- **What to work on**
Please retype the data word for word, from its first line up to and including the line containing "Action: point(24,154)".

- **Data for this task**
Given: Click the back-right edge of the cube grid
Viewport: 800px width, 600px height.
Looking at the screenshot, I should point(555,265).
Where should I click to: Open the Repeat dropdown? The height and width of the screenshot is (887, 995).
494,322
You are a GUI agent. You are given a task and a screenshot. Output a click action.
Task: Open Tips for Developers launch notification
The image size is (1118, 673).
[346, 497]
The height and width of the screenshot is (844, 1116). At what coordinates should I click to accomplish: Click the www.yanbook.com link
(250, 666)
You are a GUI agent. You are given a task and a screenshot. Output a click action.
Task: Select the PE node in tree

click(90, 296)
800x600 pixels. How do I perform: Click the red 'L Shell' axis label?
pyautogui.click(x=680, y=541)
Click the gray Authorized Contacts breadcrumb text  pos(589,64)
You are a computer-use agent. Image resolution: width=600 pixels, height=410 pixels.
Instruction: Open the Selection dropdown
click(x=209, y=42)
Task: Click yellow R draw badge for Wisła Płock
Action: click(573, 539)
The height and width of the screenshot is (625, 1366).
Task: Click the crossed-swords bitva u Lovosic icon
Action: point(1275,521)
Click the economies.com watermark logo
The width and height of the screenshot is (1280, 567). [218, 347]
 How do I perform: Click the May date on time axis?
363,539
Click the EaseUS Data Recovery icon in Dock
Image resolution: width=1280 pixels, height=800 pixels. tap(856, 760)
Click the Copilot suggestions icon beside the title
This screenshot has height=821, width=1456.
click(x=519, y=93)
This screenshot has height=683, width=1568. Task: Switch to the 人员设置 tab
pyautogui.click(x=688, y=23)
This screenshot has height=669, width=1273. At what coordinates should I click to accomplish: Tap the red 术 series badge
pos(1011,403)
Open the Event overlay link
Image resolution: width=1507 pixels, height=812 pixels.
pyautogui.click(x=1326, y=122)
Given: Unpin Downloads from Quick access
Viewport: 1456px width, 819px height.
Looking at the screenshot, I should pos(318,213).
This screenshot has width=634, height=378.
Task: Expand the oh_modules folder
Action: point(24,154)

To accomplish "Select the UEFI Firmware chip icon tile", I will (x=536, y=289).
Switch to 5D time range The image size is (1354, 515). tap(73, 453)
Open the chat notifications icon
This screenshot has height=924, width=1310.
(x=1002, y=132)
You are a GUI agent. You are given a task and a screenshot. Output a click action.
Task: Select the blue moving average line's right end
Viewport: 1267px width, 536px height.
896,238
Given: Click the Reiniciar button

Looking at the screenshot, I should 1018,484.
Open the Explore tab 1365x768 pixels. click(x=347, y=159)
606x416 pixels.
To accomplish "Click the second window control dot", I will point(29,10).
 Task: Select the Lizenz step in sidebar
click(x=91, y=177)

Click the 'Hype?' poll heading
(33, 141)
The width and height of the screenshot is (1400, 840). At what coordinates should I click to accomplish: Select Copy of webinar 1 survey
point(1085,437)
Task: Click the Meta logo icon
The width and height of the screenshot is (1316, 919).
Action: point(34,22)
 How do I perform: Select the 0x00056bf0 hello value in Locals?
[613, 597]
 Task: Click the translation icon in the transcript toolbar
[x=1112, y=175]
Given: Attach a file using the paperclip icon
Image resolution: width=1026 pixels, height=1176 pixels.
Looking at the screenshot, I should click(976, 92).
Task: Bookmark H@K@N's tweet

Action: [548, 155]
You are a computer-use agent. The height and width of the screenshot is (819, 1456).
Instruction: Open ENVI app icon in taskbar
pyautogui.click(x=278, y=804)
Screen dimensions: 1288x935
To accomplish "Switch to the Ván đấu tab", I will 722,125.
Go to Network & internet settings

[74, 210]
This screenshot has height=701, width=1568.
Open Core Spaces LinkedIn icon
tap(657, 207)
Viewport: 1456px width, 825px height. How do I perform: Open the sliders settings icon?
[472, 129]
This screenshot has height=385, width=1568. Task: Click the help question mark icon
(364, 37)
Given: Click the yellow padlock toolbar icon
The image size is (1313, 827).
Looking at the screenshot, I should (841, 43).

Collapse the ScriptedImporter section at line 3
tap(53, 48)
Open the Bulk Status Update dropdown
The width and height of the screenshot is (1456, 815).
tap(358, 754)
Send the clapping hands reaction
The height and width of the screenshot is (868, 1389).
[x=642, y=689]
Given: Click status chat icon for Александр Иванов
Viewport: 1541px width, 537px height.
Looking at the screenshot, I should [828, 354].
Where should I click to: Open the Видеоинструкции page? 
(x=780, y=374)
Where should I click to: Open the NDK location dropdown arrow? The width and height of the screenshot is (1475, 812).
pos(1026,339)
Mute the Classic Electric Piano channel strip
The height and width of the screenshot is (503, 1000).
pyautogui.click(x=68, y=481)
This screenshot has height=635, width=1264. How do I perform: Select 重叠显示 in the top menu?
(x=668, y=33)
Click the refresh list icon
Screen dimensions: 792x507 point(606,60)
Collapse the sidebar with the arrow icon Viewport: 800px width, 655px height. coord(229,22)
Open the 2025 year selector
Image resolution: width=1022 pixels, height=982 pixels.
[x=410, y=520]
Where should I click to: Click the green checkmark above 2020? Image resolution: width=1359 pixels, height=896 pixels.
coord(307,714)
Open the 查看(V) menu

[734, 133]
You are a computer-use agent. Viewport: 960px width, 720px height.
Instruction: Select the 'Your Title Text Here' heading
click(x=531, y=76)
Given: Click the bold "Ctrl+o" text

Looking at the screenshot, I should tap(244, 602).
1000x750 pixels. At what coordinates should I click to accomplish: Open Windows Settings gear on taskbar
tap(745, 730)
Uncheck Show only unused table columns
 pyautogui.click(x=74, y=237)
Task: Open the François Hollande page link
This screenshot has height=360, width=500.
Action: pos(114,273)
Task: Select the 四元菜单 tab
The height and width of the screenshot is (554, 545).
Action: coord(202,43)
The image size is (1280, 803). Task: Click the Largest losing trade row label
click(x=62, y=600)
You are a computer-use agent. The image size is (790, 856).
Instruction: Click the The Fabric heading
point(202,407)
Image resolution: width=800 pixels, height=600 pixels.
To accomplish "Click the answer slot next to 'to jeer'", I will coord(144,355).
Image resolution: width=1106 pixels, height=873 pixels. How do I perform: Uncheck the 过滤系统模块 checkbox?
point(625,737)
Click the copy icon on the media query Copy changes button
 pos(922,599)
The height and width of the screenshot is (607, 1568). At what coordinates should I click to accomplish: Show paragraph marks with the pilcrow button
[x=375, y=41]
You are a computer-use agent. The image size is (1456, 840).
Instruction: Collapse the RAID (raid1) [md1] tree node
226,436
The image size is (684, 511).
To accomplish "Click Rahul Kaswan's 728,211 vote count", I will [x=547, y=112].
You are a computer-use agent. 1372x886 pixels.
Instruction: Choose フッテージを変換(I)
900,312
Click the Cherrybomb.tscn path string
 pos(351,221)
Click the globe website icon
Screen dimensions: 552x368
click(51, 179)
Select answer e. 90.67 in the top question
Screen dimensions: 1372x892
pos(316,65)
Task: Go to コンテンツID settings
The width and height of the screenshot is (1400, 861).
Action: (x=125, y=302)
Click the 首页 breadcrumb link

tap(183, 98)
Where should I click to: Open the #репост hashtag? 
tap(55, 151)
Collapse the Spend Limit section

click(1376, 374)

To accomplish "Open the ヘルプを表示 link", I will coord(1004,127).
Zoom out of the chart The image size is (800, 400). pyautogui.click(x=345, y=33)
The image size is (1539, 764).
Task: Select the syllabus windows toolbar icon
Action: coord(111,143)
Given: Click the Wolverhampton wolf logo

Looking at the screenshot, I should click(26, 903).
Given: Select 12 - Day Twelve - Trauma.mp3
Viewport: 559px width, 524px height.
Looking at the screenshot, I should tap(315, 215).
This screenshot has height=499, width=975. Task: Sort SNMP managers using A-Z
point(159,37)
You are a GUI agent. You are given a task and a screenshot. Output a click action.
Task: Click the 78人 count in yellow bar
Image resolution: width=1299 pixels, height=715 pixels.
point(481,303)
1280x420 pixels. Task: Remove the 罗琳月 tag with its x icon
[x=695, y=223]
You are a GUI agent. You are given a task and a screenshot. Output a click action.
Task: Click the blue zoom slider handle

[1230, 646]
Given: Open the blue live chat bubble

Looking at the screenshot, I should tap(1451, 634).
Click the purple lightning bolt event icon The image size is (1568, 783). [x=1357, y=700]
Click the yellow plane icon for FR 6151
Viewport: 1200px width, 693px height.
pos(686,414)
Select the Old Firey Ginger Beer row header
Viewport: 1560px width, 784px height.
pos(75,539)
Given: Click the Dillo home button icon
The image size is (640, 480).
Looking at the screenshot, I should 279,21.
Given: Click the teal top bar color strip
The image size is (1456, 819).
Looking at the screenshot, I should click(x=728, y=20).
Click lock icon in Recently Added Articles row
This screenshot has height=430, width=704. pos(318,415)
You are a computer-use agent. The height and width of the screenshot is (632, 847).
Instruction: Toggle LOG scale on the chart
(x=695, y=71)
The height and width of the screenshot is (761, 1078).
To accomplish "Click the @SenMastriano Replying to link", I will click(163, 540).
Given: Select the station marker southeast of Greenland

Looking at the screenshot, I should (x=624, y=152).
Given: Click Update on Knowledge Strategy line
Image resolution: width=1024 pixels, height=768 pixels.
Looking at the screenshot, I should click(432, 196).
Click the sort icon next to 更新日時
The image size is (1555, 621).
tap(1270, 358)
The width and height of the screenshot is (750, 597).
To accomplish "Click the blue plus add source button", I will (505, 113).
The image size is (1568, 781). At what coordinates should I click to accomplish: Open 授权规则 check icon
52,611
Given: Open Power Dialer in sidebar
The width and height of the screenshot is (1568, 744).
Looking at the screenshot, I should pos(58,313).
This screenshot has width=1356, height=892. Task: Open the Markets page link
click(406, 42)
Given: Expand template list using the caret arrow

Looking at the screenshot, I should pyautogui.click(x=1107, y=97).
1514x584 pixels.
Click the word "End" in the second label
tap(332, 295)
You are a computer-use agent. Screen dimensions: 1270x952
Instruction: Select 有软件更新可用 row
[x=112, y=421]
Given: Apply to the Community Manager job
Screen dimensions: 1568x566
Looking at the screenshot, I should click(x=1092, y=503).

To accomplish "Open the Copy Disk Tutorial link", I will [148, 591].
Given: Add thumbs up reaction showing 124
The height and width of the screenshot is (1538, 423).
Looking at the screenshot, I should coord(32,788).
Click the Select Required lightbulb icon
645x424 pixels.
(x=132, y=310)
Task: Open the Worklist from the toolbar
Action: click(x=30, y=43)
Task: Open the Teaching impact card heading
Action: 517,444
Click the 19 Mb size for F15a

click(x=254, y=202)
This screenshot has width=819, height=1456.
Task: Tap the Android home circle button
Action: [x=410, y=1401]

- **Answer**
Given: Click the back-right edge of the cube grid
Viewport: 800px width, 600px height.
Looking at the screenshot, I should point(555,265).
Where should I click to: Open the Repeat dropdown? The height and width of the screenshot is (887, 995).
494,322
You are a GUI agent. You are given a task and a screenshot. Output a click action.
Task: Open Tips for Developers launch notification
The image size is (1118, 673).
[346, 497]
The height and width of the screenshot is (844, 1116). At what coordinates should I click to accomplish: Click the www.yanbook.com link
(250, 666)
You are a GUI agent. You are given a task and a screenshot. Output a click action.
Task: Select the PE node in tree

click(90, 296)
800x600 pixels. How do I perform: Click the red 'L Shell' axis label?
pyautogui.click(x=680, y=541)
Click the gray Authorized Contacts breadcrumb text  pos(589,64)
You are a computer-use agent. Image resolution: width=600 pixels, height=410 pixels.
Instruction: Open the Selection dropdown
click(x=209, y=42)
Task: Click yellow R draw badge for Wisła Płock
Action: click(573, 539)
The height and width of the screenshot is (625, 1366).
Task: Click the crossed-swords bitva u Lovosic icon
Action: point(1275,521)
Click the economies.com watermark logo
The width and height of the screenshot is (1280, 567). [218, 347]
 How do I perform: Click the May date on time axis?
363,539
Click the EaseUS Data Recovery icon in Dock
Image resolution: width=1280 pixels, height=800 pixels. tap(856, 760)
Click the Copilot suggestions icon beside the title
This screenshot has height=821, width=1456.
click(x=519, y=93)
This screenshot has height=683, width=1568. Task: Switch to the 人员设置 tab
pyautogui.click(x=688, y=23)
This screenshot has height=669, width=1273. At what coordinates should I click to accomplish: Tap the red 术 series badge
pos(1011,403)
Open the Event overlay link
Image resolution: width=1507 pixels, height=812 pixels.
pyautogui.click(x=1326, y=122)
Given: Unpin Downloads from Quick access
Viewport: 1456px width, 819px height.
Looking at the screenshot, I should pos(318,213).
This screenshot has width=634, height=378.
Task: Expand the oh_modules folder
Action: point(24,154)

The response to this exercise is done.